Published: July 06, 2016

ARMYBig DataCloud ComputingCybersecurityDEFENSEForecasts and SpendingJoint Information Environment (JIE)Software-Defined Infrastructure

Army IT spending is expected to decline, but specific areas of opportunity like cloud computing, cybersecurity, and big data will remain hot.

According to Deltek’s new Federal Information Technology Market, 2016-2021 Forecast Report, spending on information technology goods and services by the Department of the Army will decline from $11.3B in FY 2016 to $10.2B in FY 2021, a compound annual growth rate (CAGR) of -1.9%.

Deltek forecasts that Army spending on commercially-provided communications and network services will decline at the fastest rate, followed by IT services and hardware. Spending on software will rise, providing the strongest area of business opportunity for vendors.

Network modernization will continue to be the Army’s primary area of focus for the next several years as the Service integrates multiple strategic, tactical, and component level networks into a single Army-wide network plugged into the Department of Defense’s Joint Information Environment. Army NETMOD is a hardware-intensive activity that should benefit vendors offering communications and networking gear. However, the end-state that Army is working toward includes extensive use of cloud computing and software-defined capabilities.

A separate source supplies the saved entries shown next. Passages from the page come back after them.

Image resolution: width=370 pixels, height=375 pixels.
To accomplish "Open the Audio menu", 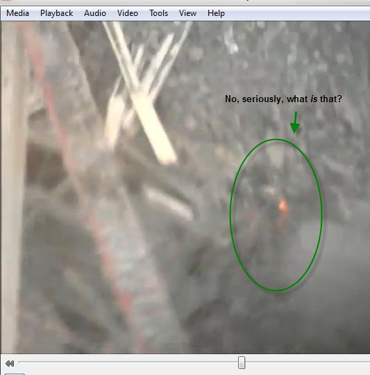I will (x=95, y=13).
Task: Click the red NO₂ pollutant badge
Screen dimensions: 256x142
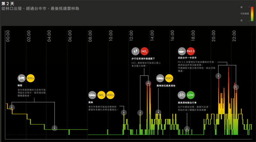Action: tap(145, 51)
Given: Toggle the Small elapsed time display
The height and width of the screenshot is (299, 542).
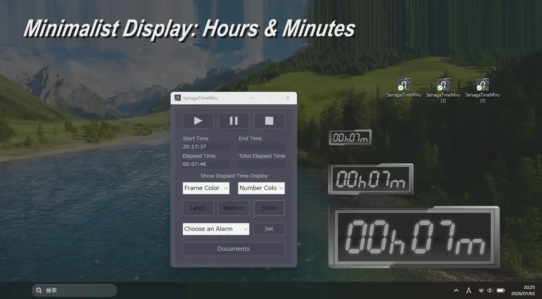Looking at the screenshot, I should pyautogui.click(x=269, y=208).
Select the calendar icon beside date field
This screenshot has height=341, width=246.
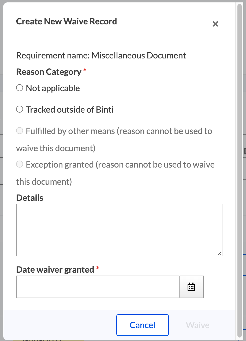coord(191,287)
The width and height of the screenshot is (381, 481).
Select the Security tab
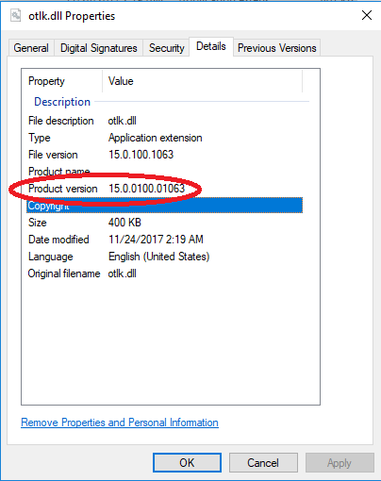tap(166, 48)
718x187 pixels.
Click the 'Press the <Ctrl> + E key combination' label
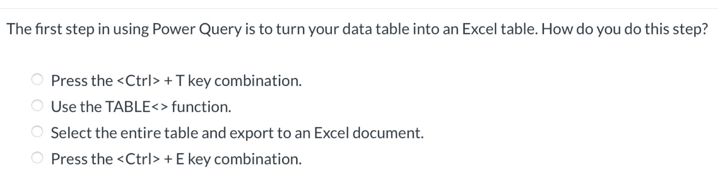tap(176, 159)
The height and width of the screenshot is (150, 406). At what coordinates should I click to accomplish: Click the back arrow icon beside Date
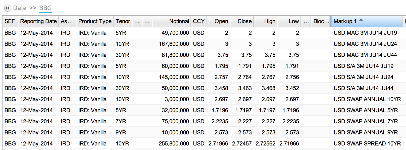7,8
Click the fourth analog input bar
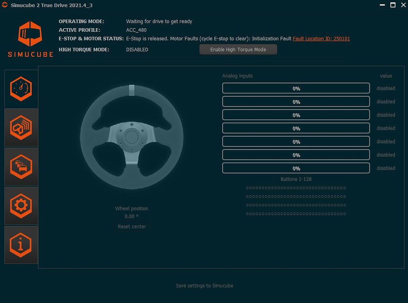This screenshot has width=408, height=303. 296,128
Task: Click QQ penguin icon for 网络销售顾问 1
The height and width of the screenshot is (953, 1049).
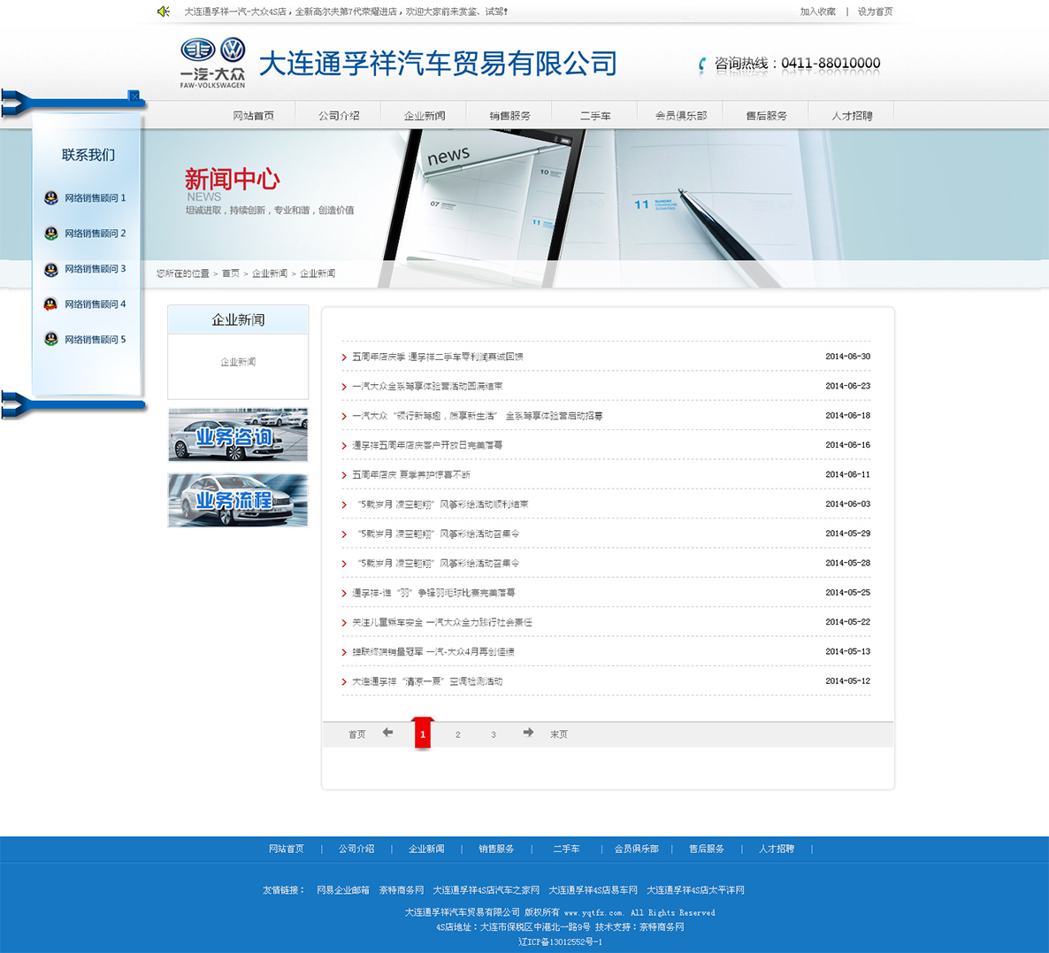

Army cloud efforts will focus in two areas: 1) the construction of FedRAMP+ certified commercial data centers at Army facilities, providing secure on-premise cloud services at lower cost, and 2) the adoption of commercial cloud services provided through the Army Private Cloud Enterprise (APCE) Services contract vehicle. Army’s move to the cloud will take place alongside its efforts to eliminate thousands of redundant applications and close hundreds of data centers; hard work that Deltek believes will continue well past the official completion date of FY 2018.

Improving the Army’s defensive cyber posture will also continue, with a focus on hardening network infrastructure, developing combined hardware/software systems, and training personnel. Hardening infrastructure will occur as part of the move to the Joint Information Environment so vendors should also look to the Defense Information Systems Agency for related spending in this area. In addition, Army is budgeting $100M over the next 2 fiscal years to build a new headquarters for Army Cyber Command at Fort Gordon, Georgia.

Training personnel, meanwhile, will center on completing the fielding of 41 Cyber Mission Teams and on realizing the DoD-wide goal of standing up a Persistent Training Environment. Army is the lead acquisition agency for the PTE, meaning that procurements related to the PTE are likely to come out of ARCYBER, the Army’s point agency for cybersecurity. Deltek sees opportunity for vendors providing offensive cyber capabilities as well. With the DoD and Congress codifying strike-back policies, the demand for offensive capabilities should grow. Lastly, the Army will retain an abiding interest in deploying software-defined capabilities on its networks. Look for these to be in demand as NETMOD flattens and consolidates Army networks into a single landscape.

Underlying all of this is the Army’s quiet implementation of an enterprise data strategy intended to create a unified environment for the employment of big data analytics. Efforts tagging data, engineering interoperability, trustworthiness, and visibility into data sets will continue to attract funding as Army moves toward the enterprise goal of a unified environment over which automated analytics programs can keep watch. Deltek expects the demand for cybersecurity-related big data capabilities to remain robust, as well as for the Army to continue directing funding into big data related R&D and high performance computing.